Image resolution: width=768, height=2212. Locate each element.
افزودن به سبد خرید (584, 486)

■ ■ ■

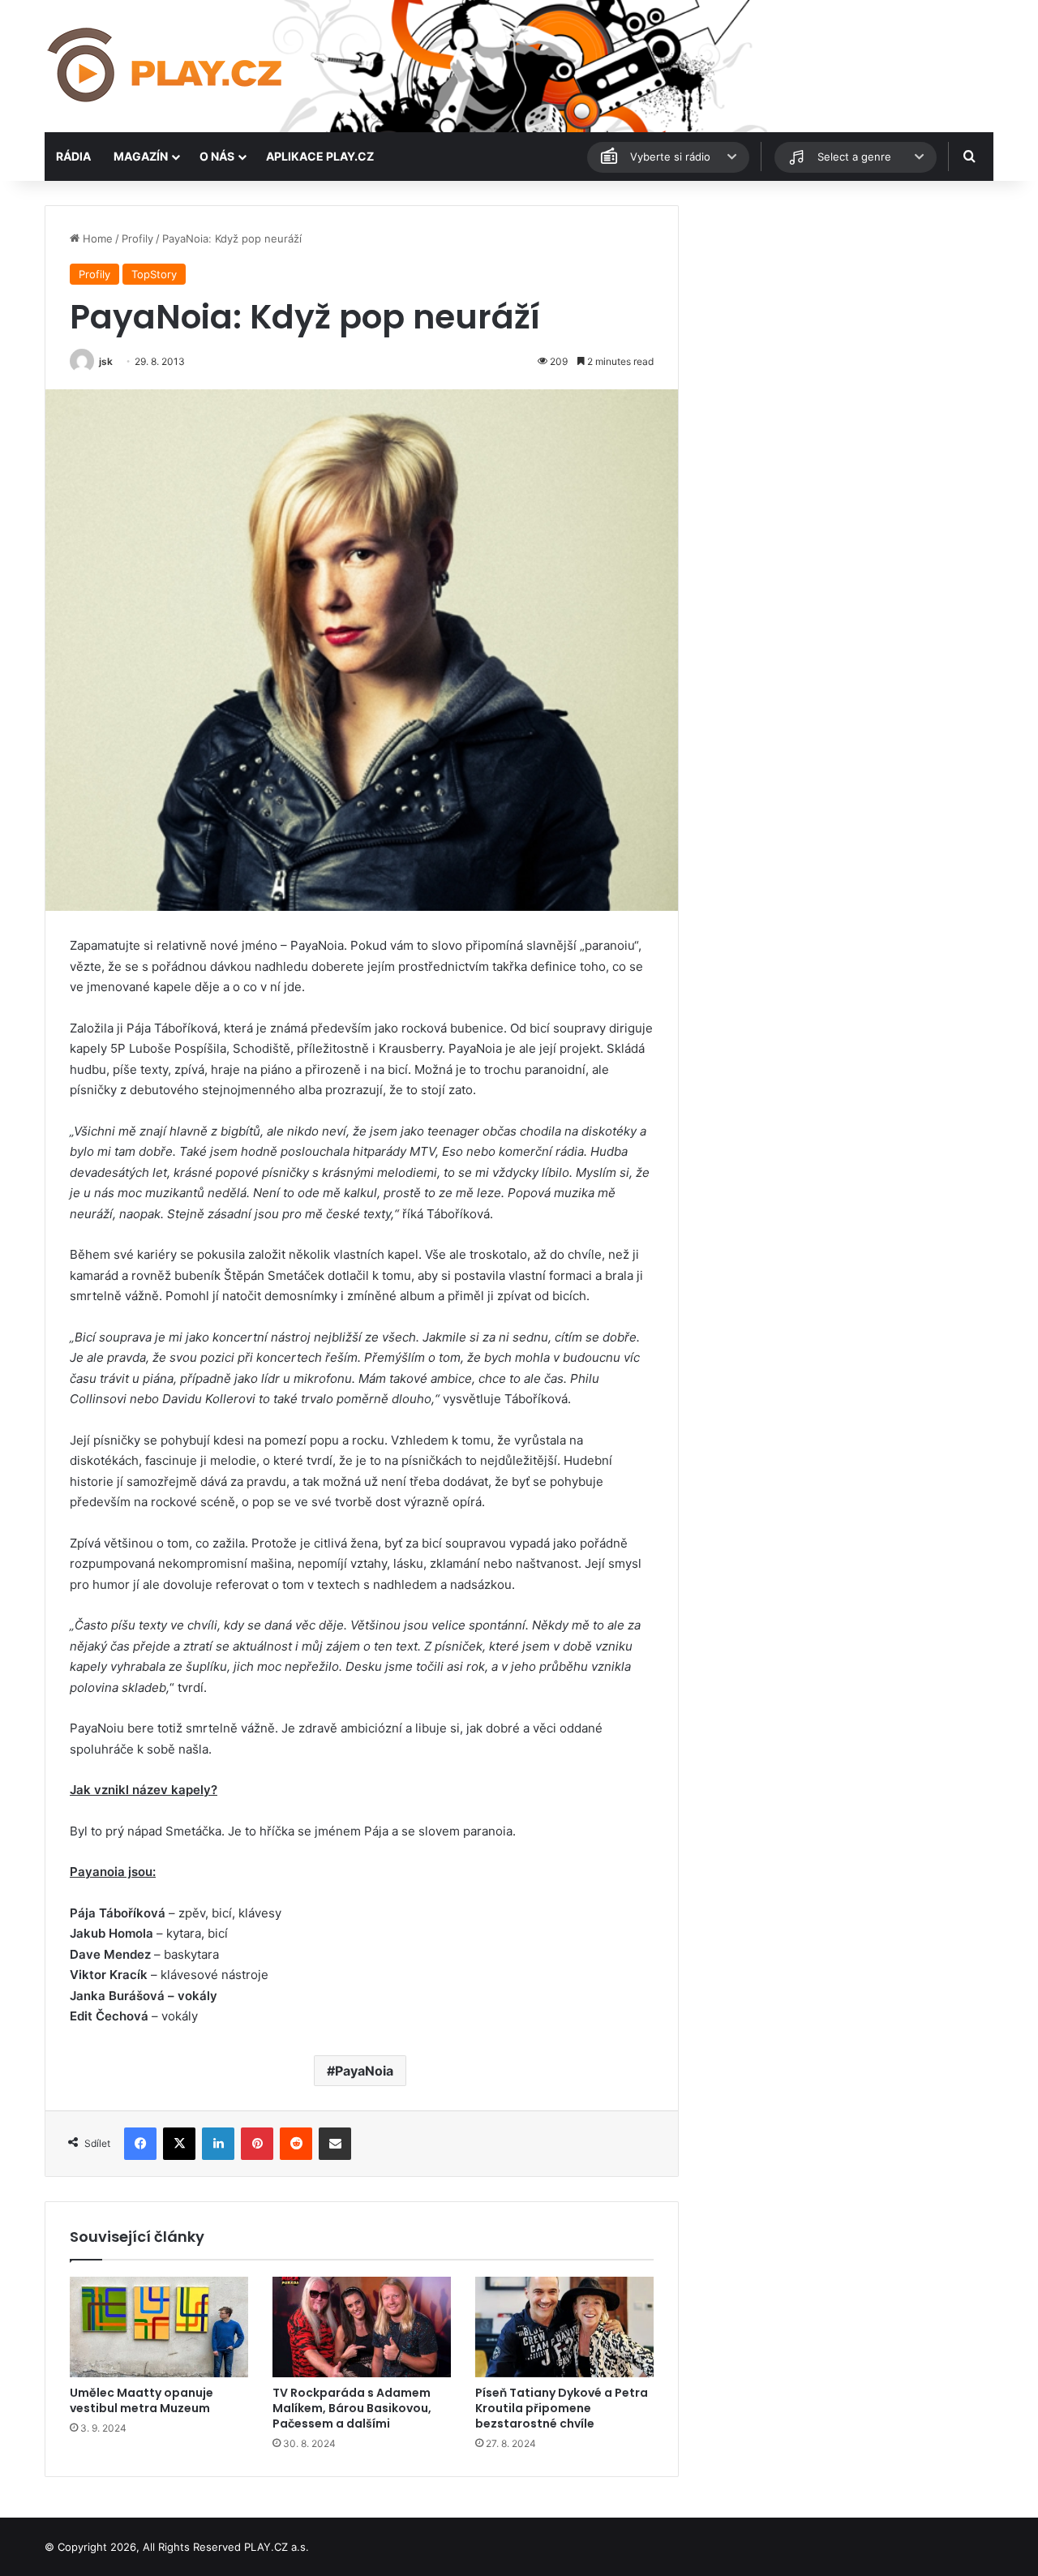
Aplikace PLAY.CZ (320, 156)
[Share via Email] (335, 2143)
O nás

■ ■ ■

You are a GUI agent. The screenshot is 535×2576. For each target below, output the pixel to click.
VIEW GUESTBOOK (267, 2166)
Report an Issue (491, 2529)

■ ■ ■

Work to be completed.
From the material above, set down exactly the lines starting at the one with "Image resolution: width=768, height=2212." and ending at the one with "افزودن به سبد خرید (584, 486)", end lines included.

Task solution.
Image resolution: width=768, height=2212. Locate each element.
افزودن به سبد خرید (584, 486)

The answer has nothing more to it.